Material-Feintuning sollte den Lesekopf sensibler machen und es erlauben, die beim Speichern notwendigen Magnetfeldstärken herabzusetzen. Ingenieuren half bei dieser Aufgabe die Entdeckung eines erstaunlichen Effektes durch Peter Grünbergs Team vom Forschungszentrum Jülich aus dem Jahr 1988: Kombiniert man bestimmte magnetische und nichtmagnetische Metalle, so steigt die Leitfähigkeit des Mixes beim Anlegen von Magnetfeldern deutlich, um bis zu einhundert Prozent. Ein riesiger Sprung, so die Beteiligten, und tauften den Effekt entsprechend "Riesenmagneto-Widerstands-Effekt", was international zu "giant magnetoresistance" (GMR) wurde. Ein von IBM präsentierter GMR-Lesekopf aus sinnvoll kombinierten Bauschichten erhöht mit Hilfe des Effektes seit knapp einem Jahrzehnt auch in der Praxis die Speicherdichten: Eine durchschnittliche Festplatte des Jahres 1990 enthielt gerade mal 40, eine vom Ende des Jahrtausends dann 1200 Megabyte.
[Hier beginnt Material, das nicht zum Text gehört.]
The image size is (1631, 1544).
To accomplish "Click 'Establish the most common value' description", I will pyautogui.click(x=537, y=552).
Groß geht aber immer noch größer, und gigantisch immer kolossaler: Stärker als der GMR ist der CMR-Effekt, der kolossale Magnetowiderstand (collosal magnetoresistance). Ihn zeigen etwa bestimmte Mangan-Verbindungen. Kühlt man sie, so können sie beim Anlegen eines Magnetfeldes sprunghaft eine rund 1300prozentige Widerstandsabnahme zeigen. Masashi Tounaga und seine Kollegen von der Universität Tokio beschäftigten sich seit einiger Zeit mit CMR-tauglichen Manganit-Oxid-Verbindungen und erkannten, worauf die Leitfähigkeits-Sprünge bei Temperatur- und Magnetfeldänderungen beruhen.
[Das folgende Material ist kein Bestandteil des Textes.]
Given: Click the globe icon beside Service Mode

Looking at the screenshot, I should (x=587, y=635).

CMR-Material | In dem Atom-Labyrinth eines Mangan-Oxid-Materials mit CMR-Eigenschaft müssen Elektronen weite Wege gehen. Beim Anlegen eines Magnetfeldes (oder niedrigen Temperaturen) richten sich die Atome aber geordnet an – es entstehen Bereiche mit geringem Widerstand und großer Leitfähigkeit, die eine "kolossale" Leitfähigkeitsänderung bewirken.
Knackpunkt ist dabei die labyrinthartige Struktur der Manganit-Materie: Versuchen Elektronen bei Zimmertemperatur das Material zu durchqueren, verirren sie sich zwischen allgegenwärtigen, im Weg stehenden Atomwänden. Magnetfelder und niedrige Temperatur aber richten die zufällig durcheinander gekegelten Atom-Hindernisse wie Eisenfeilspäne im Stabmagnetfeld säuberlich parallel an. Es entstehen dann relativ breite und wenig verwinkelte Spalten – Elektronenboulevards, auf denen die geladenen Teilchen leicht flanieren können. Der zuvor hohe Widerstand bricht dramatisch ein, das CMR-Element wird plötzlich gut leitfähig.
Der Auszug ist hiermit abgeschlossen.